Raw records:

---

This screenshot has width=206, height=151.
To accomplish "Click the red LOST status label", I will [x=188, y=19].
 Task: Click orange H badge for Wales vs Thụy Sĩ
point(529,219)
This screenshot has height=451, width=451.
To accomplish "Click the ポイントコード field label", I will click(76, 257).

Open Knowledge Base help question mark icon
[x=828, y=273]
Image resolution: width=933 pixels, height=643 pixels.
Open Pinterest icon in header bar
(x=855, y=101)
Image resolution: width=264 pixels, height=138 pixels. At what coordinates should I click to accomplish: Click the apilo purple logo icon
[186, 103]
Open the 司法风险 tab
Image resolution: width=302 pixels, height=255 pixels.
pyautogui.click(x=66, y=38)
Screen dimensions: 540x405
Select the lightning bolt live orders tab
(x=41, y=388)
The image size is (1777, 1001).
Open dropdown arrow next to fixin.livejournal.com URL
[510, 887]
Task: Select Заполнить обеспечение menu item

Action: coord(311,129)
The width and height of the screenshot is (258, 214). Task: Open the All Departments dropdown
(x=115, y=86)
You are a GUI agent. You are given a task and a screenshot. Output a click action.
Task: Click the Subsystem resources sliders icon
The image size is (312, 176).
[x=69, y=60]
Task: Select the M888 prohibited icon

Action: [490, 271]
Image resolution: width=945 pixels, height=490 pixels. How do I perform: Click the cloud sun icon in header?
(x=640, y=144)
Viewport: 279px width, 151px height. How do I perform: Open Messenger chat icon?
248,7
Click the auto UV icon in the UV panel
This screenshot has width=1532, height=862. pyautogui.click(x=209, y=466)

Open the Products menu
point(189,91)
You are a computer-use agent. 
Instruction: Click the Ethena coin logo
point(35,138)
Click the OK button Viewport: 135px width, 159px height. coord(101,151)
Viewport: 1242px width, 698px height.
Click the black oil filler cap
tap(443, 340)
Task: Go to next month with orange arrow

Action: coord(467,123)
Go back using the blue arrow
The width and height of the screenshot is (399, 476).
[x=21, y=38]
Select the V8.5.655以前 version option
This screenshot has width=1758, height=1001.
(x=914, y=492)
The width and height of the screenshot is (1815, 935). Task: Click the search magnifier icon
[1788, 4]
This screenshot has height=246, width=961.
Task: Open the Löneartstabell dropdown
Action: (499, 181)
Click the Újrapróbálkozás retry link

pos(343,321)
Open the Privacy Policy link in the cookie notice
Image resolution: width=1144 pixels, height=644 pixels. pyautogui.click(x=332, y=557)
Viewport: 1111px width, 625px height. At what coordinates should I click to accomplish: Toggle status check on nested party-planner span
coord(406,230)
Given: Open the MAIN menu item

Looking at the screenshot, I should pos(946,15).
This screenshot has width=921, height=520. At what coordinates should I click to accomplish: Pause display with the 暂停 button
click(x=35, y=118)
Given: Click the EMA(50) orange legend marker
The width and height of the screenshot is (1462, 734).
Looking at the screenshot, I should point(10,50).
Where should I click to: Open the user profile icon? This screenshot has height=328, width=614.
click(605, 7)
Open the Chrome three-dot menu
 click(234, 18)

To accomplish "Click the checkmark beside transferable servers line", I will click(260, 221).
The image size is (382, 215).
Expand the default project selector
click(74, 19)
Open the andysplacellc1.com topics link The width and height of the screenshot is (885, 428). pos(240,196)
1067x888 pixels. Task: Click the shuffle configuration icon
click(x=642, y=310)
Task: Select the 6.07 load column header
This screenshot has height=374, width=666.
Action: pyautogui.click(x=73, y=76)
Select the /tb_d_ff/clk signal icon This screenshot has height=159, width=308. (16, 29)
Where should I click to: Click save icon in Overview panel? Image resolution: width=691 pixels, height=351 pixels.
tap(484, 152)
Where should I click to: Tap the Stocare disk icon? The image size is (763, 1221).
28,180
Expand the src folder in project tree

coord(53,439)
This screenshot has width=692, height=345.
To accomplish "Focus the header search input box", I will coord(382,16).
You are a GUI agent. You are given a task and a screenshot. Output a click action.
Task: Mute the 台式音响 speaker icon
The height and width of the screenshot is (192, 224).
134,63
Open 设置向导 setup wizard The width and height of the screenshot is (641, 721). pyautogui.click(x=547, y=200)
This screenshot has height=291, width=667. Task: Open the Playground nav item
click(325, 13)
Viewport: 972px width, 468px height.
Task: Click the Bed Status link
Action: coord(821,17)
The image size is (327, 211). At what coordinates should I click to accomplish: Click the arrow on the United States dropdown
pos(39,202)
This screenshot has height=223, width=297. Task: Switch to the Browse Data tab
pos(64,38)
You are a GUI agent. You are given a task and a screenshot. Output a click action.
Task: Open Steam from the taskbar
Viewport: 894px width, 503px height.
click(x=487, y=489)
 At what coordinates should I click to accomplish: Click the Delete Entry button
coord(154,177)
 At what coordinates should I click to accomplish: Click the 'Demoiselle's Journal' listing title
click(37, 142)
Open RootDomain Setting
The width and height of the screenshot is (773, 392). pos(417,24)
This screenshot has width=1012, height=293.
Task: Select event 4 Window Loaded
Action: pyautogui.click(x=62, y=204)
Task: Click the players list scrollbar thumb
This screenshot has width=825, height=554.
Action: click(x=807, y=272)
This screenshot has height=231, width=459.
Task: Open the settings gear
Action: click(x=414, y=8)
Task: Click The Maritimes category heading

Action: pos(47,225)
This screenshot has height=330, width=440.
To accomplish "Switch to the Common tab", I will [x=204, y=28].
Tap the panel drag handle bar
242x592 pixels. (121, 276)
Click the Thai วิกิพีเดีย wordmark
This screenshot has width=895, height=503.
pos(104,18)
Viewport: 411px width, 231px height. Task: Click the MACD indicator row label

---

*WORK TO COMPLETE:*
Rewrite the lines above, changing "All Departments" to "All Categories" and leaving everything else unchanged.

*FINISHED ANSWER:*
This screenshot has width=206, height=151.
To accomplish "Click the red LOST status label", I will [x=188, y=19].
 Task: Click orange H badge for Wales vs Thụy Sĩ
point(529,219)
This screenshot has height=451, width=451.
To accomplish "Click the ポイントコード field label", I will click(76, 257).

Open Knowledge Base help question mark icon
[x=828, y=273]
Image resolution: width=933 pixels, height=643 pixels.
Open Pinterest icon in header bar
(x=855, y=101)
Image resolution: width=264 pixels, height=138 pixels. At what coordinates should I click to accomplish: Click the apilo purple logo icon
[186, 103]
Open the 司法风险 tab
Image resolution: width=302 pixels, height=255 pixels.
pyautogui.click(x=66, y=38)
Screen dimensions: 540x405
Select the lightning bolt live orders tab
(x=41, y=388)
The image size is (1777, 1001).
Open dropdown arrow next to fixin.livejournal.com URL
[510, 887]
Task: Select Заполнить обеспечение menu item

Action: coord(311,129)
The width and height of the screenshot is (258, 214). Task: Open the All Categories dropdown
(x=115, y=86)
You are a GUI agent. You are given a task and a screenshot. Output a click action.
Task: Click the Subsystem resources sliders icon
The image size is (312, 176).
[x=69, y=60]
Task: Select the M888 prohibited icon

Action: [490, 271]
Image resolution: width=945 pixels, height=490 pixels. How do I perform: Click the cloud sun icon in header?
(x=640, y=144)
Viewport: 279px width, 151px height. How do I perform: Open Messenger chat icon?
248,7
Click the auto UV icon in the UV panel
This screenshot has width=1532, height=862. pyautogui.click(x=209, y=466)

Open the Products menu
point(189,91)
You are a computer-use agent. 
Instruction: Click the Ethena coin logo
point(35,138)
Click the OK button Viewport: 135px width, 159px height. coord(101,151)
Viewport: 1242px width, 698px height.
Click the black oil filler cap
tap(443, 340)
Task: Go to next month with orange arrow

Action: coord(467,123)
Go back using the blue arrow
The width and height of the screenshot is (399, 476).
[x=21, y=38]
Select the V8.5.655以前 version option
This screenshot has width=1758, height=1001.
(x=914, y=492)
The width and height of the screenshot is (1815, 935). Task: Click the search magnifier icon
[1788, 4]
This screenshot has height=246, width=961.
Task: Open the Löneartstabell dropdown
Action: (499, 181)
Click the Újrapróbálkozás retry link

pos(343,321)
Open the Privacy Policy link in the cookie notice
Image resolution: width=1144 pixels, height=644 pixels. pyautogui.click(x=332, y=557)
Viewport: 1111px width, 625px height. At what coordinates should I click to accomplish: Toggle status check on nested party-planner span
coord(406,230)
Given: Open the MAIN menu item

Looking at the screenshot, I should pos(946,15).
This screenshot has width=921, height=520. At what coordinates should I click to accomplish: Pause display with the 暂停 button
click(x=35, y=118)
Given: Click the EMA(50) orange legend marker
The width and height of the screenshot is (1462, 734).
Looking at the screenshot, I should point(10,50).
Where should I click to: Open the user profile icon? This screenshot has height=328, width=614.
click(605, 7)
Open the Chrome three-dot menu
 click(234, 18)

To accomplish "Click the checkmark beside transferable servers line", I will click(260, 221).
The image size is (382, 215).
Expand the default project selector
click(74, 19)
Open the andysplacellc1.com topics link The width and height of the screenshot is (885, 428). pos(240,196)
1067x888 pixels. Task: Click the shuffle configuration icon
click(x=642, y=310)
Task: Select the 6.07 load column header
This screenshot has height=374, width=666.
Action: pyautogui.click(x=73, y=76)
Select the /tb_d_ff/clk signal icon This screenshot has height=159, width=308. (16, 29)
Where should I click to: Click save icon in Overview panel? Image resolution: width=691 pixels, height=351 pixels.
tap(484, 152)
Where should I click to: Tap the Stocare disk icon? The image size is (763, 1221).
28,180
Expand the src folder in project tree

coord(53,439)
This screenshot has width=692, height=345.
To accomplish "Focus the header search input box", I will coord(382,16).
You are a GUI agent. You are given a task and a screenshot. Output a click action.
Task: Mute the 台式音响 speaker icon
The height and width of the screenshot is (192, 224).
134,63
Open 设置向导 setup wizard The width and height of the screenshot is (641, 721). pyautogui.click(x=547, y=200)
This screenshot has height=291, width=667. Task: Open the Playground nav item
click(325, 13)
Viewport: 972px width, 468px height.
Task: Click the Bed Status link
Action: coord(821,17)
The image size is (327, 211). At what coordinates should I click to accomplish: Click the arrow on the United States dropdown
pos(39,202)
This screenshot has height=223, width=297. Task: Switch to the Browse Data tab
pos(64,38)
You are a GUI agent. You are given a task and a screenshot. Output a click action.
Task: Open Steam from the taskbar
Viewport: 894px width, 503px height.
click(x=487, y=489)
 At what coordinates should I click to accomplish: Click the Delete Entry button
coord(154,177)
 At what coordinates should I click to accomplish: Click the 'Demoiselle's Journal' listing title
click(37, 142)
Open RootDomain Setting
The width and height of the screenshot is (773, 392). pos(417,24)
This screenshot has width=1012, height=293.
Task: Select event 4 Window Loaded
Action: pyautogui.click(x=62, y=204)
Task: Click the players list scrollbar thumb
This screenshot has width=825, height=554.
Action: click(x=807, y=272)
This screenshot has height=231, width=459.
Task: Open the settings gear
Action: click(x=414, y=8)
Task: Click The Maritimes category heading

Action: pos(47,225)
This screenshot has height=330, width=440.
To accomplish "Switch to the Common tab", I will [x=204, y=28].
Tap the panel drag handle bar
242x592 pixels. (121, 276)
Click the Thai วิกิพีเดีย wordmark
This screenshot has width=895, height=503.
pos(104,18)
Viewport: 411px width, 231px height. Task: Click the MACD indicator row label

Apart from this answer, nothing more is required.